Spiegatemi il senso del video di We Can Do What We Want.

Eoin: “Certo. Secondo me assomiglia anche un po’ al video di Stress dei Justice. È un’interpretazione di un mondo in cui la gente può fare quello che vuole. Idealmente avremmo potuto fare una masnada di video e uno sarebbe potuto essere un gruppo di ragazzini in una stanza con tutte le caramelle del mondo che costruivano una casa di caramelle. Se potessimo fare tutto quello che vogliamo nulla avrebbe senso, secondo me. Le regole sono importanti, ti permettono di concentrarti su qualcosa. La libertà assoluta è pericolosa, non ci permetterebbe di arrivare ad alcun risultato.”
Rory: “Penso che questo si colleghi bene anche a noi. Le regole che sono implicite nell’essere solo in due hanno formato qualsiasi cosa che abbiamo fatto finora.

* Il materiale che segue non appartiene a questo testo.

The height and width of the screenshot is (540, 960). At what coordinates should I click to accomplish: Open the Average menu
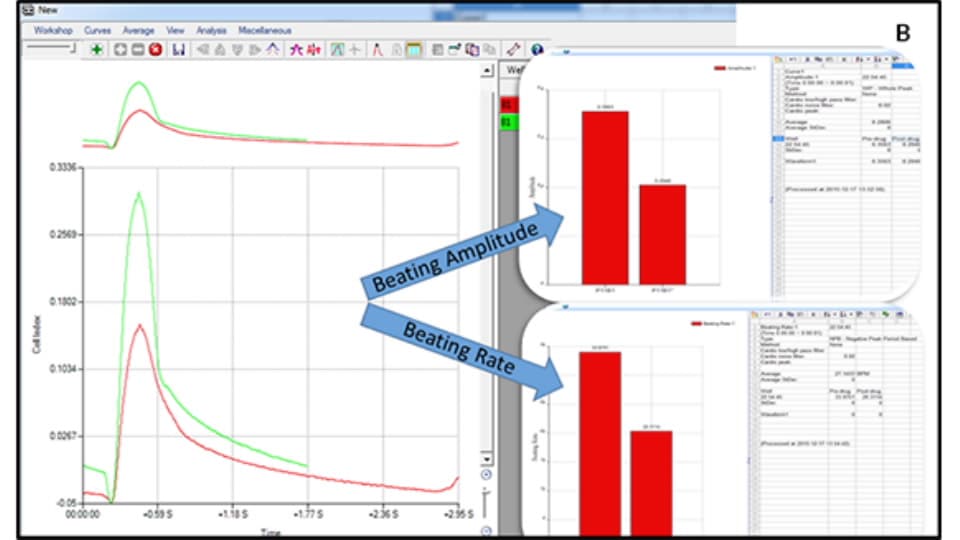tap(138, 30)
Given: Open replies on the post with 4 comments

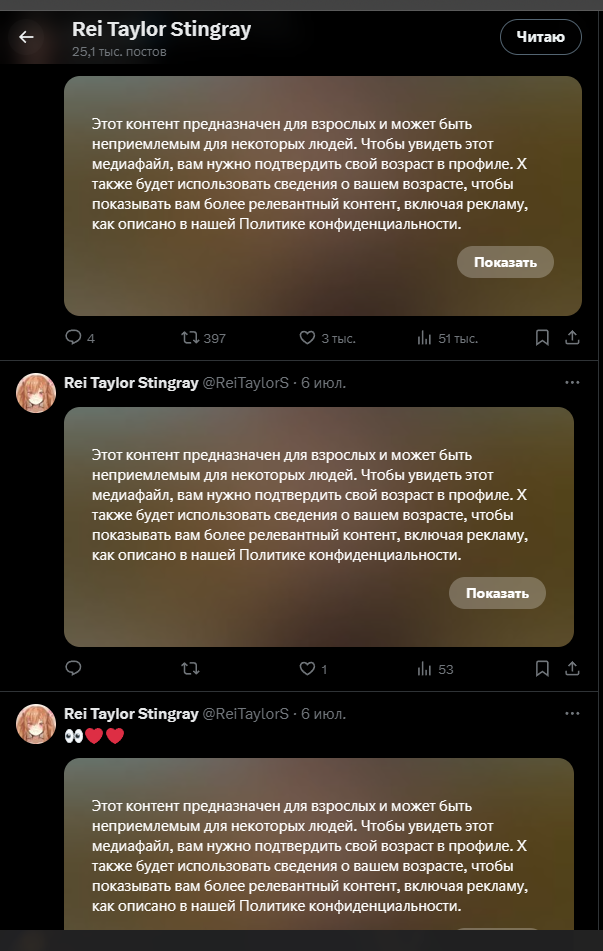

Eoin: “Mi piace molto mettere regole al gruppo. Non che debbano essere permanenti e sempre giuste, ma ad esempio una era: niente assoli di chitarra. Un’altra era: niente ritornelli. E alla fine le abbiamo infrante. A livello di testi, per Undertow, mi sono imposto di non usare la parola “sangue” e usare meno parolacce.
Rory: “La cosa ci è venuta da questa scuola di cineasti danesi, Dogma 95, di cui faceva parte anche Lars Von Trier. Avevano una lista di regole per i loro film; ad esempio era vietato usare effetti speciali, la luce doveva essere interamente naturale, così come la musica. Erano scelte fatte per rendere il film il più grezzo possibile. E lo trovavamo molto interessante. E guardare il prodotto finale sapendo delle regole dietro è davvero sorprendente”.